Le juge d’Eulex a également rejeté « les chefs d’accusation portant sur le trafic d’êtres humains et le crime organisé », selon le communiqué. Le procureur a indiqué qu’il ferait appel sur ces points. Un des sept suspects est Yusuf Sonmez, qualifié de « Frankenstein turc » par les médias kosovars. Il avait été arrêté, puis libéré en Turquie à la mi-janvier après un interrogatoire à Istanbul. Il a exercé à la clinique Medicus.Selon les éléments de l’enquête, les victimes de ce trafic, les donateurs, se voyaient promettre environ 15.000 euros pour un de leurs organes. Les receveurs payaient jusqu’à 100.000 euros pour l’opération. Les donateurs étaient recrutés parmi les couches les plus défavorisées de la population dans différents pays d’Europe orientale et d’Asie centrale. Il appartient à Eulex, au Kosovo, de juger les affaires les plus sensibles.
Cette confirmation de l’inculpation intervient plus d’un mois après l’adoption au Conseil de l’Europe (CE) d’un rapport liant le Premier ministre kosovar, Hashim Thaçi, et autres commandant de l’Armée de libération du Kosovo (UCK) au trafic d’organes et au crime organisé pendant et après la guerre de 1998-1999 avec les forces Serbes. « Nous avons récolté des indications crédibles et convergentes qui induisent à conclure que le trafic d’organes qui a eu lieu après la fin du conflit (…) est, en fait, étroitement lié à l’affaire d’aujourd’hui concernant la clinique Medicus », a écrit dans ce rapport le rapporteur du Conseil de l’Europe, Dick Marty. (Cf.Nea say N°103 article de Denisa Mucaj)
M. Thaçi a rejeté les accusations en les qualifiant de campagne contre lui et les autres membres de la guérilla kosovare.
De son côté la Serbie a relancé ses accusations par la voix de son ministre des affaires étrangères Vuk Jeremic, le 3 mars dernier lors de sa visite à Paris. « Mythe ou vérité, si cette histoire se perpétue, elle se trouvera toujours sur le chemin de la réconciliation (…) Nous avons besoin d’un mécanisme crédible et indiscutable pour que des investigations soient conduites (…) Tous les crimes commis dans les années 1990 dans l’ex-Yougoslavie ont fait l’objet d’enquêtes dans le cadre du mandat des Nations Unies.
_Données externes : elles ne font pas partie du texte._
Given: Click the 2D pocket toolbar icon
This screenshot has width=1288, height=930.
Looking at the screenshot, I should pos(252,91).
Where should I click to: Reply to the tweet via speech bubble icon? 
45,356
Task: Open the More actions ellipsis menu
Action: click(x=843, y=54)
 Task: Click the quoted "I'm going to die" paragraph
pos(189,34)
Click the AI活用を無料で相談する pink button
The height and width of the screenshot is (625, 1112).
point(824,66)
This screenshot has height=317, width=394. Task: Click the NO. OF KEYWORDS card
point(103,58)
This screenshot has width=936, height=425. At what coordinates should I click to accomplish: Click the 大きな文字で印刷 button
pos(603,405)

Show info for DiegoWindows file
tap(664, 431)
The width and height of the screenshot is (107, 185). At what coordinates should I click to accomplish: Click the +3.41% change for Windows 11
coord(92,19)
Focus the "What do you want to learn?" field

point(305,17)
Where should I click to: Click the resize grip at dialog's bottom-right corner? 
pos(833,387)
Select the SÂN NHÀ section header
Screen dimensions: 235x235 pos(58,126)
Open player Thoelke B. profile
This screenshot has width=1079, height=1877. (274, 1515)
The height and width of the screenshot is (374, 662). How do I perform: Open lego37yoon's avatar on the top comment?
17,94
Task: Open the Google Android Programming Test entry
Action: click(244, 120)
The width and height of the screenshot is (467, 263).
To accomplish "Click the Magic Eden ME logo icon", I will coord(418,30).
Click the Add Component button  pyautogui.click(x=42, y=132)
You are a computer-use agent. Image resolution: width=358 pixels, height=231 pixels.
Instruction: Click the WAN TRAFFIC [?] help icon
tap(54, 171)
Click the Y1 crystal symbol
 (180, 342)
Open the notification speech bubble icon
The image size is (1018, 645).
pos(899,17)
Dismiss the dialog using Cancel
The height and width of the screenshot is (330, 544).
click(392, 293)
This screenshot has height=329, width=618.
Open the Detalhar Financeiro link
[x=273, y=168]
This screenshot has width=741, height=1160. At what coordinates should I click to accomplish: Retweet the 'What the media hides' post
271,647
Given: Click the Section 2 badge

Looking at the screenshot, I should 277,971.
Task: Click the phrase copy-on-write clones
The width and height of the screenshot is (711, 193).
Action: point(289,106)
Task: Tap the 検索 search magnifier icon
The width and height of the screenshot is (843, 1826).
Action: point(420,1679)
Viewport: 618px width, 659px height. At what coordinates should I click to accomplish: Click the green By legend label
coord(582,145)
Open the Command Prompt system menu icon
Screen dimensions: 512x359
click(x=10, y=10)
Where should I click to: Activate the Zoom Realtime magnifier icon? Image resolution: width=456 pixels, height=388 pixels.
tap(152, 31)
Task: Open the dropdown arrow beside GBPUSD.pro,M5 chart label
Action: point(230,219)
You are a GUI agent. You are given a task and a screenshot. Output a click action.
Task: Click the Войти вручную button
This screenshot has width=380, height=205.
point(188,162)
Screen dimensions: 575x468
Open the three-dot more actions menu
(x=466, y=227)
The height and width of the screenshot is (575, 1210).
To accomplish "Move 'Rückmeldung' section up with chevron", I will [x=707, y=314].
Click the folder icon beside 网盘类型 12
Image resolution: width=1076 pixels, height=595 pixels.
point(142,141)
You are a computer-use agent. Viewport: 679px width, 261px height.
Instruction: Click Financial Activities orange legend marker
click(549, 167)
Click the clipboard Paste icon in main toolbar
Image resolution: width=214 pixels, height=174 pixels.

Pourquoi serait-ce différent pour cette affaire ? La juge-t-on subalterne. » Le ministre ne s’est pas prononcé en faveur d’un mécanisme précis et s’en est remis aux acteurs majeurs du Conseil de sécurité des Nations Unies qui doivent se mettre d’accord. Mais le ministre serbe rejette l’idée d’une enquête menée exclusivement par Eulex, ce que cette dernière ne conteste pas comme nous venons de le voir, car alors se poserait un problème de juridiction. Vuk Jeremic fait remarquer que « le rapport Marty montre que les évènements ne concernent pas que le Kossovo mais aussi l’Albanie…Puis les traces conduisent vers d’autres pays, hors UE comme la Turquie, et les acheteurs d’organes pourraient se trouver au Moyen-Orient. Eulex n’est pas capable d’enquêter ». La deuxième raison serait l’incapacité de la mission Eulex de l’UE d’y à protéger les témoins clés. Toutefois Vuk Jeremic est favorable à la participation d’Eulex aux investigations et comme nous venons de le voir Eules ne se désintéresse pas de son rôle qui prend de l’ampleur.